On occasion I am asked why I chose to study and teach history. It’s a fair question to which I enjoy responding. Naturally, I have an arsenal of potential responses. But my most authentic response is that I indulge in exercising my imagination.

All  historical eras inspire my imagination; but my recent foray into ancient Greece has kicked my imagination into a higher gear. Though the historical record of modern times is far from complete, the record of ancient Greece is agonizingly incomplete. Curious minds are forced to reconstruct, assume the higher naiveté, and imagine.

Take for instance the siege of Attica in during the Peloponnesian War. Notwithstanding efforts to maintain the 30 Years Peace, King Archidamus led the Spartan charge into Attica. What ensued was almost beyond imagination.

Pericles’ strategy, novel for its time, was to fight a defensive battle for Attica. He knew that Athens was no match for the Spartan military on land. So he, with the consent of the Assembly, ordered all Atticans behind the long walls of Athens. He believed that, “if the Athenians would remain quiet, take care of their [naval] fleet, refrain from trying to extend their empire in wartime and thus putting their city in danger, they would prevail.” (Thucydides 2.65.7) As a Monday morning quarterback (2400 years removed) I will criticize the Periclean strategy in another post.
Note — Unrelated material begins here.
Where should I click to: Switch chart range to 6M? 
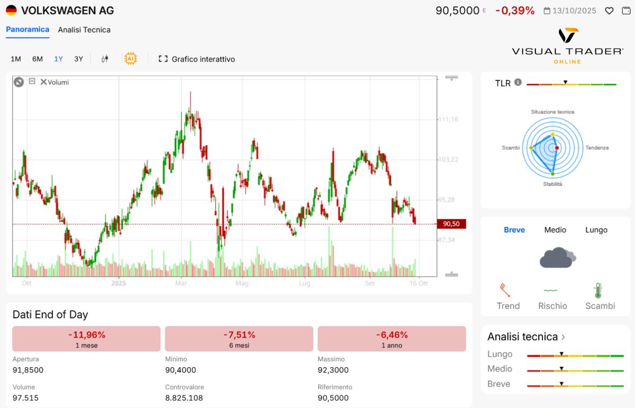tap(38, 59)
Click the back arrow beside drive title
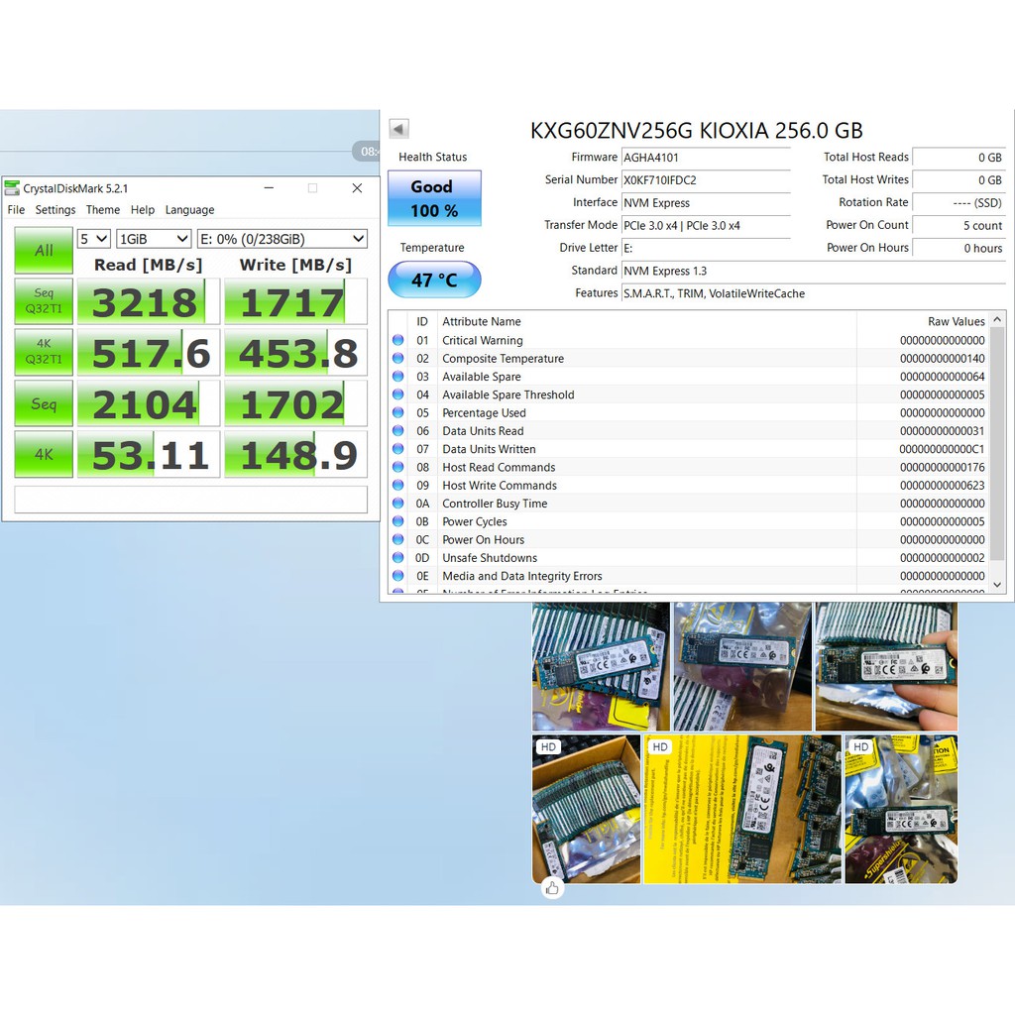 coord(398,129)
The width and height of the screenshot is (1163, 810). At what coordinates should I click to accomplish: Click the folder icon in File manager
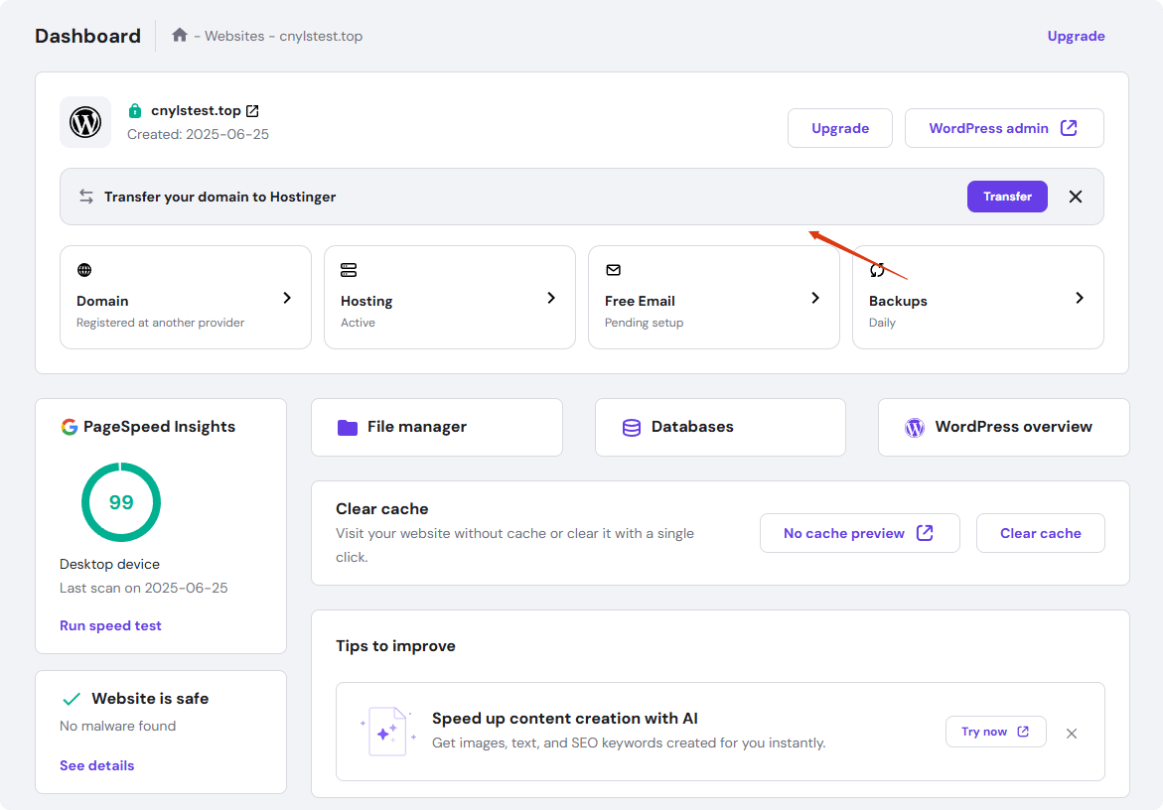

But first, imagine the Attican farmer taking his last glance at his land before trekking to the walled city. He knew full well that the Spartans would lay his land to waste. His animals would be slaughtered. His vines, which take decades to grow to fruition, would be uprooted. His dwelling and all of the memories that it holds will be razed.

Imagine the thousands of Attican farmers moving en masse into Athens. They set up home anywhere they could. Some slept in temples devoted to lesser Gods. Some slept among strangers. Some slept under the stars. None were under the impression that the siege would be over soon.

Imagine a plague comes and takes the lives of 1/3 to 1/2 of the Athenians behind the walls. Panic sweeps the streets. Demoralized one day and dead the next. Survivors could not even offer a proper burial to the fallen, thereby undermining the single most solemn rite in the Greek religious tradition. Imagine laying your spouse or your child into a mass grave.

Imagine being Pericles, the architect of this suicidal strategy. His only two sons died of this plague.

Pericles’ citizens turned against him. They met in the Assembly and tried to blame him for this nightmare. But his people could not claim ignorance or innocence–they supported his strategy. He told them that any blame belongs to all citizens, that they made decisions together, that they were fighting for their freedom together, that no one should be ashamed, and that the future remains glorious (Thucydides 2.64.6). But to no avail. Pericles was charged and heavily fined on a trumped up charge of embezzlement. Evidently, he still had the respect of the people for he was elected general once again in 429.

Months later Pericles was afflicted with the plague. He lay dying in bed. He mourned his fear that “no one of the Athenians now alive has put on mourning because of me.” (Plutarch 38.4) The greatest man of his era died without male heirs and convinced that he was isolated and despised. Imagine being one the greatest statesmen of all time, the father of the Golden Age of the Classical era, and dying in a pool of guilt, regret, and despair.